İki kız kardeş, baba-kız, anne-oğul, kardeşler vb çeşitlilikte gerillaya katılımlar var. Ailelerin kendi elleri ile getirdiği gençler var. Her katılımın öyküsü gerçekten ilgi çekici. Gever’den Amed’e, Mardin’den Batman’a, Siirt’e, Dersim, Kars’a kadar, her ilde serhildanlara katılan gençler şimdi gerilla saflarında. |
30 Ağustos 2010’da emekli olan Türk Genelkurmay Başkanı Org. İlker Başbuğ göreve geldiğinde ‘’Gerillaya katılımı engelleyip, dağdan inişi de hızlandırıp” PKK’yi bitirip çökerteceğini deklare etmişti. Başbuğ’un emekli olduğu süreçte Türk devletinin bu politikası nasıl bir sonuç vermişti; bu süreci yerinde görmek istediğimiz HPG yetkililerine soruyoruz.

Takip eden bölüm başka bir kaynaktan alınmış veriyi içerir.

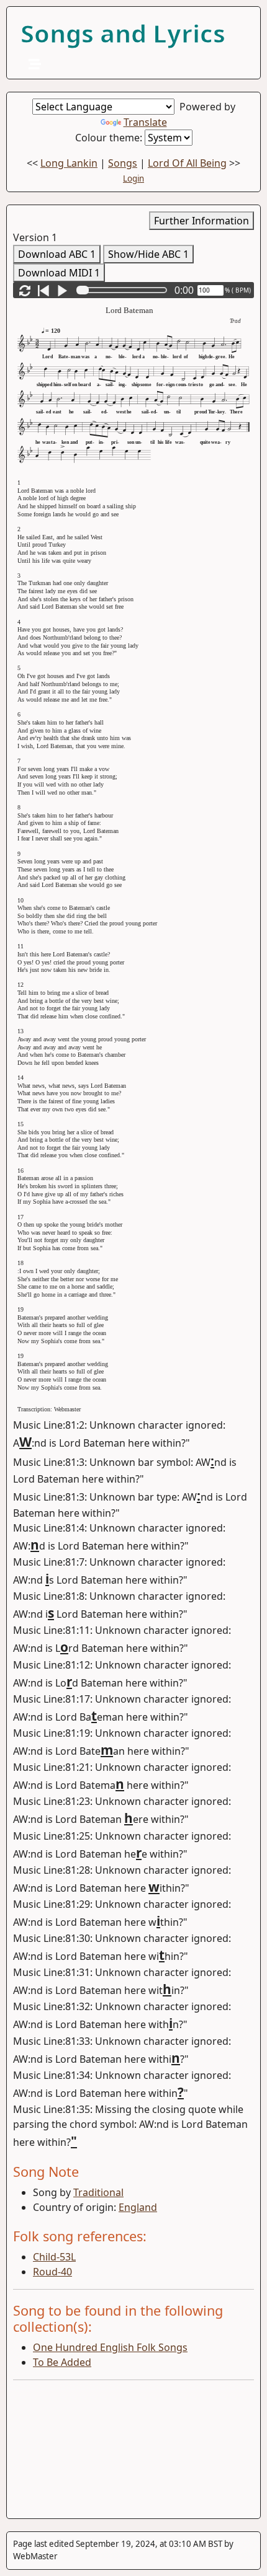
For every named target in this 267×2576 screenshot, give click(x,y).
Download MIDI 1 (59, 273)
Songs (122, 163)
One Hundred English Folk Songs (110, 2347)
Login (133, 178)
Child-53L (54, 2257)
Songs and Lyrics (122, 33)
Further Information (201, 220)
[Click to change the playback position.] (124, 290)
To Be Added (62, 2362)
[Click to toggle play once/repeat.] (25, 290)
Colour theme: (110, 137)
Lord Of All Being (187, 163)
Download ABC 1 (57, 254)
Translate (145, 122)
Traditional (98, 2192)
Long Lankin (68, 163)
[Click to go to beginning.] (43, 290)
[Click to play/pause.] (62, 290)
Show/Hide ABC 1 (148, 254)
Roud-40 (52, 2271)
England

Gerillaya katılanların profili zengin
HPG yetkilileri sorumuzu yanıtlamak yerine bizi bir törene davet ediyor. Zaman gece yarısını geçiyor. Dolunayın aydınlattığı gecede önümüzdeki birkaç gerillanın rehberliğinde ilerliyoruz. Saatler süren yolculuğumuz dağların doruklarına yakın yerden geçiyor. Kayalıklar, vadiler aşıyoruz. Daha sonra bir dağın eteğinden iniyoruz. Cennetten bir köşe gibi olan ırmağın kıyısında dinleniyoruz. Kayaların arasından akan pınardan buz gibi su ile serinliyoruz. Daha sonra bir gerilla bizi alıp ‘’Yeni Savaşçıların” kampına götürüyor. Sabahın ilk saatleri. Etraftaki kuş seslerine gerillaların “rojbaş!” selamlamaları karışıyor. Ormanın içinden farklı yönlerden gelen patikalardan gerillalar akıyor. Çınar ve ceviz ağaçlarının gölgesinde biriken gerillaların sayısı öylesine çok ki. Yanımdaki gerillalar bu kalabalığı anlatıyor: ‘’Yeni Savaşçıların Mezuniyet Töreni olacak. Aynı zamanda biten devreler yerine yeni devreler açılacak.” Sayıları yüzü bulan yeni savaşçılar mezun olacak. Mezun olacakların yerine ise yine sayıları yüzü bulan yeni savaşçı adayları eğitime başlayacak. Bu sadece bu alan için. Diğer alanlarda da benzer törenler yapılıyor.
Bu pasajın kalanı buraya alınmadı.